Writing code that does rewrites of terms that may contain variables, I recall the pain doing such. One always has to be careful not to instantiate the input data. Thus,
rule(Var, Out) :-
var(Var),
!,
Out = Var.
rule((A0,B0), (A,B)) :-
rule(A0, A),
rule(B0, B).
...
This is sort of bearable. As the term in the head gets more complicated though, you need more and more var/nonvar/compound/etc. tests or you can write something as below
rule(In, Out) :-
subsumes_term(f(g(X),h(y)), In),
In = f(g(X),h(y)),
...
And, as the patterns contain lots of variables you typically have to use a cut to commit. Picat has the =>
notation for the neck (:-
), which specifies one sided unification. Given that the head term and the argument do not share sub terms, this is semantically that same as the subsumes_term/2 example above, followed by a cut.
Although I do not like many aspects of Picat, I do like this (I notably dislike giving up the program-is-data aspect of Prolog).

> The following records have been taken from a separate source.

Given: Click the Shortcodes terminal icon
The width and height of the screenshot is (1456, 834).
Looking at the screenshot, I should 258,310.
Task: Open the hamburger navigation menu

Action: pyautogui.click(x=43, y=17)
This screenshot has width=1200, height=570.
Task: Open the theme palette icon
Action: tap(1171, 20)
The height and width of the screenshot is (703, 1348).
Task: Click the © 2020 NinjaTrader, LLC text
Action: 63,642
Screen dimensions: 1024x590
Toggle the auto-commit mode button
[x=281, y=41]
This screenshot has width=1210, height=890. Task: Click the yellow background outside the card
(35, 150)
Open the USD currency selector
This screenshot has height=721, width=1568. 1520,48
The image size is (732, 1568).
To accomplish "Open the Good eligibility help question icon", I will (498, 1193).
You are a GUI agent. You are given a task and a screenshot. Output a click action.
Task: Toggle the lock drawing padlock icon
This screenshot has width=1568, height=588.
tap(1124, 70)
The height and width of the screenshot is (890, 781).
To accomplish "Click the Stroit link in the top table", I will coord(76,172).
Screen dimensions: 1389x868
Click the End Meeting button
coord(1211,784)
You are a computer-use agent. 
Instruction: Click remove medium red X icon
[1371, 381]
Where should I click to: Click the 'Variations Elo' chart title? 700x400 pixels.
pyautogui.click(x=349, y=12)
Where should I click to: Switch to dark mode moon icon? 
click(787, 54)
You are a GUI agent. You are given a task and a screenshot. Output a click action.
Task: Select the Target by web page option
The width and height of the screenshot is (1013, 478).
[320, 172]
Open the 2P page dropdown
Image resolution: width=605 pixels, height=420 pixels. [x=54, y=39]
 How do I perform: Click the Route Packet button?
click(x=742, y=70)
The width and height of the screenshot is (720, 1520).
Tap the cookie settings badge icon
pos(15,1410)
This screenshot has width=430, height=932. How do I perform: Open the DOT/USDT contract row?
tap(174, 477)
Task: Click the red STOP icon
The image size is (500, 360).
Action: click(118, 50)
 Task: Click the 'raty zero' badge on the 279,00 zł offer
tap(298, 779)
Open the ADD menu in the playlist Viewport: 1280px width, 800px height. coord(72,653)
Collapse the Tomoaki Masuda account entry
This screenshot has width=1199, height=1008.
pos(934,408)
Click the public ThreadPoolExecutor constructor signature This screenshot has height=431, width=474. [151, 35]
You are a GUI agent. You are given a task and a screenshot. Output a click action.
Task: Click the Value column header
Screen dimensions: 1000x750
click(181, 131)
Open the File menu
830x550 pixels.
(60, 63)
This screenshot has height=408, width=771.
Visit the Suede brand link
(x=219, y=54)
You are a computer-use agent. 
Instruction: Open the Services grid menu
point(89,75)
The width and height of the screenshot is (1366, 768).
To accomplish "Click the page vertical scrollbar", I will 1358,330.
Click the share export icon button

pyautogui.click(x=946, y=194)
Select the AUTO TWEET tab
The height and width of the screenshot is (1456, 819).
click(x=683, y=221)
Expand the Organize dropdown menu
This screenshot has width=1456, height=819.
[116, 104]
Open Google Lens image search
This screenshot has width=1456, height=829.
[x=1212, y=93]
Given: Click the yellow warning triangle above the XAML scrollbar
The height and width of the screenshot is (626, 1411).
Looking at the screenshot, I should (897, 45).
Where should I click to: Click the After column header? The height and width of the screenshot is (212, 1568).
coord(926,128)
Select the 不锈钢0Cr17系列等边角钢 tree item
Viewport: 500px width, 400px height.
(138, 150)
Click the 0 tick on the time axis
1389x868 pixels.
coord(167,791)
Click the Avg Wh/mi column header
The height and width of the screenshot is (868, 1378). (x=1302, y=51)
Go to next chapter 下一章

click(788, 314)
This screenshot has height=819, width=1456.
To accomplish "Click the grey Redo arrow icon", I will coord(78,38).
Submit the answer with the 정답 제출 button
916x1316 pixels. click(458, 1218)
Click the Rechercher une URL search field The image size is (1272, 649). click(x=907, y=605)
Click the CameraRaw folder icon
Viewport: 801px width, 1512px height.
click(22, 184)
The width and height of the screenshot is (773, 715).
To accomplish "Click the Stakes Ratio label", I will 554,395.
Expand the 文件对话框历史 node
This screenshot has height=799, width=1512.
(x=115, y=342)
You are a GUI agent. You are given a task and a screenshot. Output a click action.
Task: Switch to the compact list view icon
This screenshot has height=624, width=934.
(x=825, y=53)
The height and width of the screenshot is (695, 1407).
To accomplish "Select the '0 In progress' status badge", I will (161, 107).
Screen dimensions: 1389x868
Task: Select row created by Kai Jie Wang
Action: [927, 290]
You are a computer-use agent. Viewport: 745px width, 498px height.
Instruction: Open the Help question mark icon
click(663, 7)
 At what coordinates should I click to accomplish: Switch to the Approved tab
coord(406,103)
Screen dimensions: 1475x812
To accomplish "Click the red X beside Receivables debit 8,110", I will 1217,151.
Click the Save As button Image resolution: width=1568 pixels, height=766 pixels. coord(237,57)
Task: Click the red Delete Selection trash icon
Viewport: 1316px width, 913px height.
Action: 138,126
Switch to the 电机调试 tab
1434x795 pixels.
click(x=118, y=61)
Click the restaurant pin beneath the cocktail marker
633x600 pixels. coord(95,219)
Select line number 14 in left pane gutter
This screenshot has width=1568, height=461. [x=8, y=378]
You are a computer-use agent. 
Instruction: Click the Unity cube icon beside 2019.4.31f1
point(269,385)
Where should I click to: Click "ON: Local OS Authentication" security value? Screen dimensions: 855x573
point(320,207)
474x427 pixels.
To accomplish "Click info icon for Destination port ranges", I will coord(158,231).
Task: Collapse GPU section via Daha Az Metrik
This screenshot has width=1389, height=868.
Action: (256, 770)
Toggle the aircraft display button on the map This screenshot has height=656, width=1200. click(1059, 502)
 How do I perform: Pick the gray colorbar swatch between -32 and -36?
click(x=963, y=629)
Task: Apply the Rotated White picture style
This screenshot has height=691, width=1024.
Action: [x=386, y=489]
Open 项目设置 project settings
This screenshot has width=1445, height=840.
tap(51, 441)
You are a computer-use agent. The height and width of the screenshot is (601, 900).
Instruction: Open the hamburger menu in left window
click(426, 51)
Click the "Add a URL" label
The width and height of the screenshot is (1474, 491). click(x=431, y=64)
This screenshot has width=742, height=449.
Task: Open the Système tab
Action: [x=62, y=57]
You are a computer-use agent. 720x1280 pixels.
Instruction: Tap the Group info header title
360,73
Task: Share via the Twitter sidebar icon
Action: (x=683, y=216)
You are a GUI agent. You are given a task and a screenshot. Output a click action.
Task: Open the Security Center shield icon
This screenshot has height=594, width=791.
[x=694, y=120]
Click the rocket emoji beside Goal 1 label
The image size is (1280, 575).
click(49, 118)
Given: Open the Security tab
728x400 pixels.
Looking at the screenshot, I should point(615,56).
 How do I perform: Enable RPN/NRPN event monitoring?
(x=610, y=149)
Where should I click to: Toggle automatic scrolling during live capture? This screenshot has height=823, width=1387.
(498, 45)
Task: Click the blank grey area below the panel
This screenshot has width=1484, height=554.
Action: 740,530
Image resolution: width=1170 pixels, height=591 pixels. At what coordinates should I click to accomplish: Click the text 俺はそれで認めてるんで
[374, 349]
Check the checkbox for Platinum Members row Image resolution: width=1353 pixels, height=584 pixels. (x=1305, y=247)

I once wrote a small prototype that implements => and ?=> in the VM. It keeps clause indexing mostly in place (the indexing could be more selective).
The general form of a Picat rule is Head, Condition => Body
, where the Head
is matched using one-sided unification and the =>
acts as :-, !
(there is also a variant ?=>
that does the same unification but without implicit cut. I’m not sure we need that).
Note that this Picat style forces steadfast code as we cannot unify before the !, so broken rules like this do not work at all, which is better than Prolog where it works “somewhat”:
max(X,Y,X) :- X >= Y, !.
max(_,Y,Y).
You need to write the code instead, which is exactly what we want users to write.
max(X,Y,M),X>=Y => M = X.
max(_,Y,M) => M = Y.
I’ve seen so many people making mistakes that are avoided using =>
that I’m tempted to add this to SWI-Prolog. In that case I also propose to define that, if no rule matches, it is an error (you can always add a catch-all rule). That would
- Make writing (semi) det code much less error prone: always steadfast, always deterministic clause selection and an error if no rule matches.
- Make writing rewrite rules for non-ground terms much easier and much more efficient because clause indexing keeps doing its work.
This has very few consequences. The additions are simple and short. The tools are involved in some places, but nothing too serious I suspect. The only other problem I see is clause/2. We could have an alternative that has the full rule instead of the body as second argument:
?- rule(max(_,_,_), C).
C = max(X,Y,M),X>=Y => M = X ;
C = max(_, Y,M) => M = Y.
Picat seems to call these rules. The main disadvantage I see is that rule
is not unlikely to clash with user code.